When trying to eradicate these pests I have found it best to only feed the tank flake food. For whatever reason these worms do not like it and do not reproduce at the same rate when it is being fed. Feed a high-quality flake food when you are doing this as you do not want to starve the fish, and actually after having to do this for almost two months to finally eliminate these worms none of my fish seemed to suffer. After having all of this in place the actual method for eliminating these worms now comes into play.

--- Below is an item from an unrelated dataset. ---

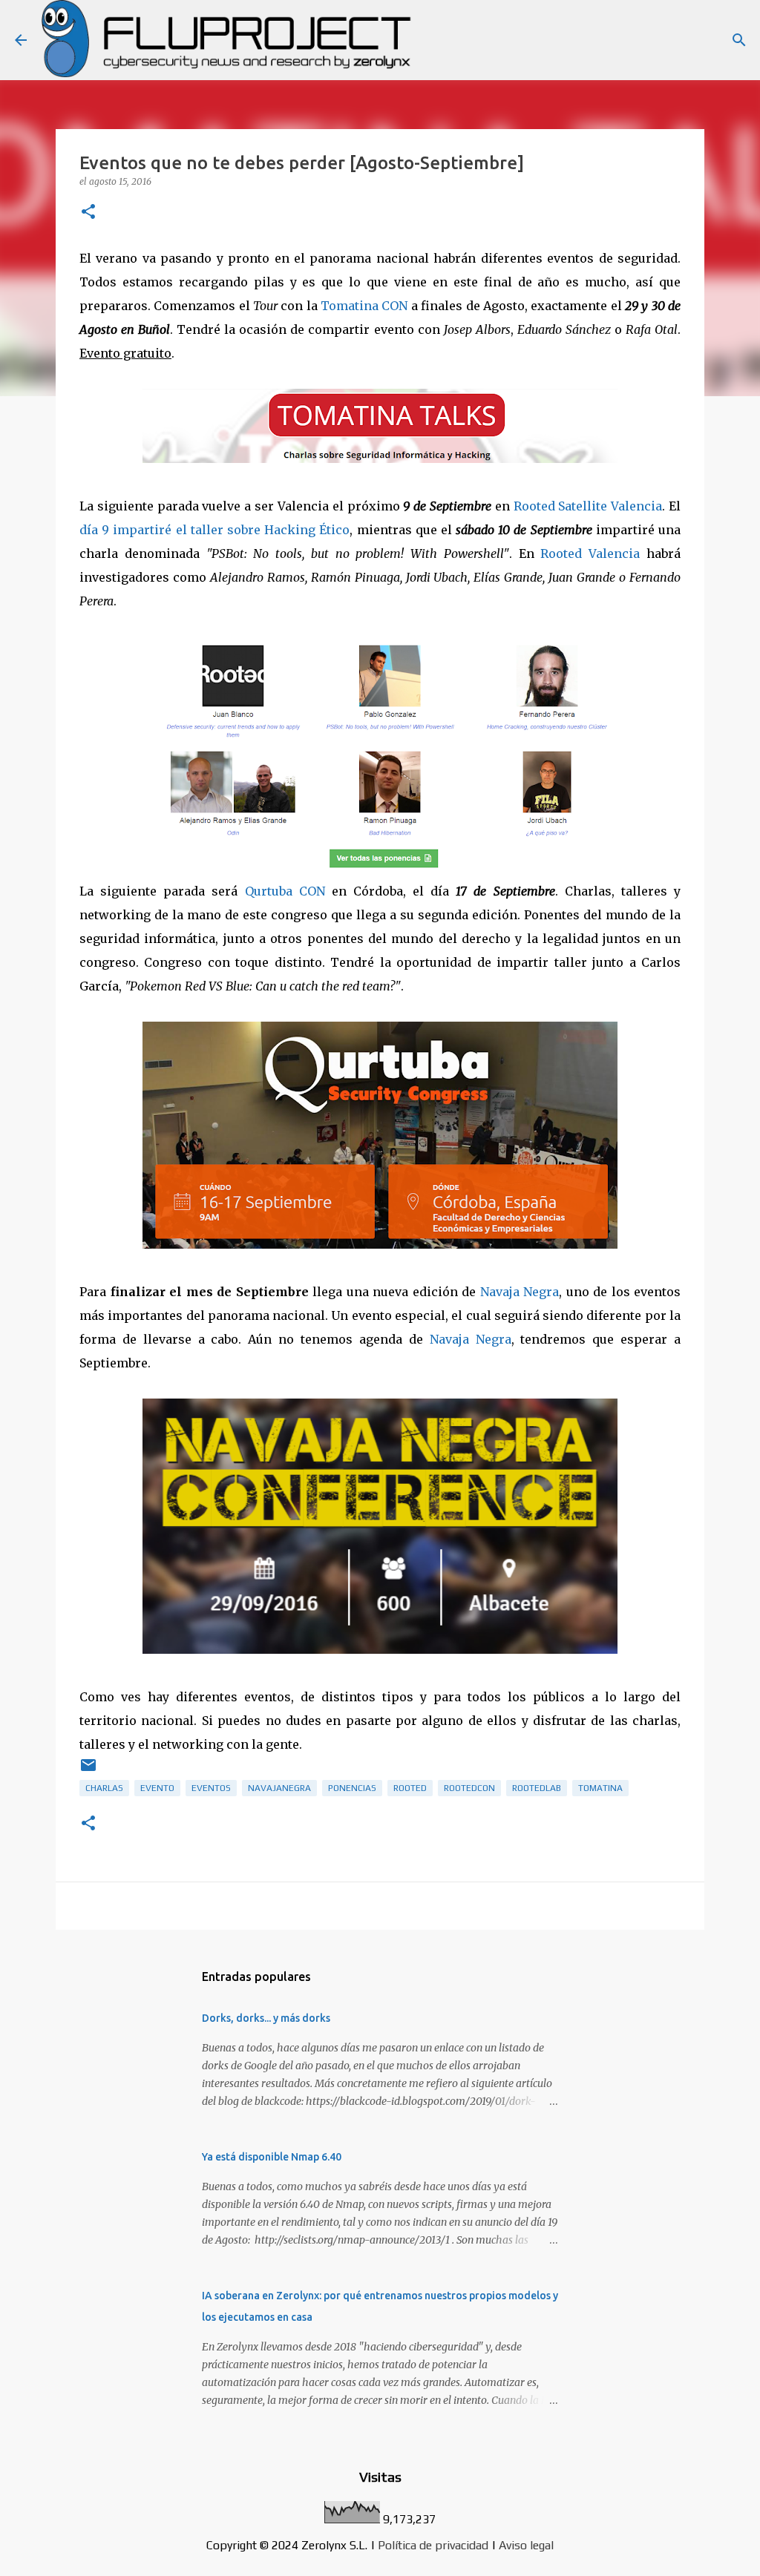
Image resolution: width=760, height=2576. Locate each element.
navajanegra (279, 1788)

Twice a day for the first week the live rock and corals need to be either basted with a bulb baster or washed with a small powerhead to get the detritus off the rock. Getting this detritus off the rock and into the water column stimulates the worms to start casting out their feeding nets. Once these nets are out pure calcium carbonate is basted onto their nets. Vermetid worms cannot pick what attaches to their nets, so they have to bring everything into their mouths. By filling them with inert calcium carbonate their guts become filled with undigestible matter and they starve. The formula for calcium carbonate that I use for this treatment is 2 tbsp to 1 liter of tank water and then dose half of that twice a day. Calcium carbonate has been used for a number of years as a tank clarifier and it will not affect the water chemistry in tanks where it is used. Treating the tank twice a day for the first week is just a start. Then once a day for the next 3-4 weeks, I have even had to go a total of eight weeks, this seems treatment is done. I usually do this right before the lights go out as the worms are usually more active at night.
Usually after two weeks a diminution in the number of worms is readily seen, but these are just the larger worms and the worms out in the open. So it is not time to stop, I have made this mistake, as there are still small worms and worms in the cracks and crevices in the tank that you can’t see. For this reason, it is necessary to continue this treatment for at least two weeks. If you look carefully you will often find worms in the overflows or sump. As long as these worms are alive, they will have the capacity to repopulate the tank. For this reason, the treatment should continue until these isolated worms are gone. Evidence that the treatment has been effective is when these tubes are broken off and they are completely empty.
Even after treatment is successful these need to be watched for and even more importantly if any new additions are made, they need to be worm free as well, otherwise, the problem just starts all over again. Every year we find more and new pests entering our tanks, causing problems. Over time we usually find solutions for combatting them. While not as problematic as some pests, Vermetid worms can still cause issues so they need to be eradicated.